The other is a former executive of the regime’s leading business partner, Htoo Trading, who handled nuclear contracts with Russia and North Korea. [….]

Professor Ball and Mr Thornton reported that the army defector claimed that there were more than five North Koreans working at the Thabeik Kyin uranium processing plant in Burma and that the country was providing yellowcake ““ partially refined uranium ““ to both Iran and North Korea. [The Independent]

Despite the years of denials by some that North Korea’s uranium enrichment program was a potential danger to us, North Korea is now in a position to reproliferate that technology and to outsource parts of it that skeptics cited as evidence that North Korea had no large-scale enrichment program. How many centrifuges could Burma’s tunnels hold?

The authors concluded that the illicit nuclear co-operation was based on a trade of locally refined uranium from Burma to North Korea in return for technological expertise.
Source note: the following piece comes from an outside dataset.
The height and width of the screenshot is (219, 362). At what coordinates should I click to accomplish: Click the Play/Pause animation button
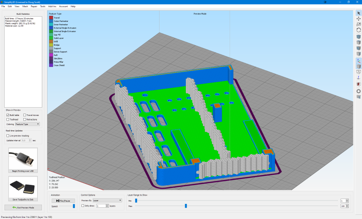tap(63, 201)
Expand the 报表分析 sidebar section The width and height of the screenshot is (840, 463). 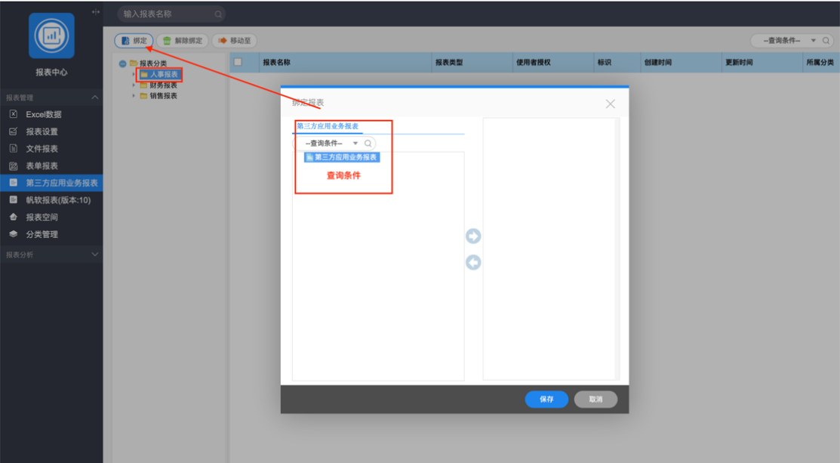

What is missing in the nuclear chain at the moment is a plutonium reprocessing plant, but according to the army defector, one was being planned at Naung Laing in northern Burma, parallel to a civilian reactor which is already under construction with Russian help.

But of course, the North Koreans have one of those. The North Korean and Burmese nuclear programs could well have been designed to work in synergy with one another.

The secret complex would be hidden in caves tunnelled into a nearby mountain. Once Burma had its own plutonium reprocessing plant, it could produce 8kg of weapons-grade plutonium-239 a year, enough to build one nuclear bomb every 12 months.

If the testimony of the two defectors proves to be correct, the secret reactor could be operational by 2014, The Herald reported.

And thus two groups of American analysts, collectively comprising an overwhelming majority of so-called expert opinion, are both proven demonstrably wrong in their prescriptions for dealing with North Korea’s real threat to us — nuclear proliferation. All we can wonder at this point is who else they’d sell to if some wahhabi oil sheikh can wire his zakaat money to Pakistan.

North Korea will proliferate nuclear technology and weapons as long as there is a North Korea. North Korea considers itself to be at war with us. Because it can’t attack us directly or conventionally, this is the means it chooses. What responsible recourse but to do what we can to hasten the regime’s extinction?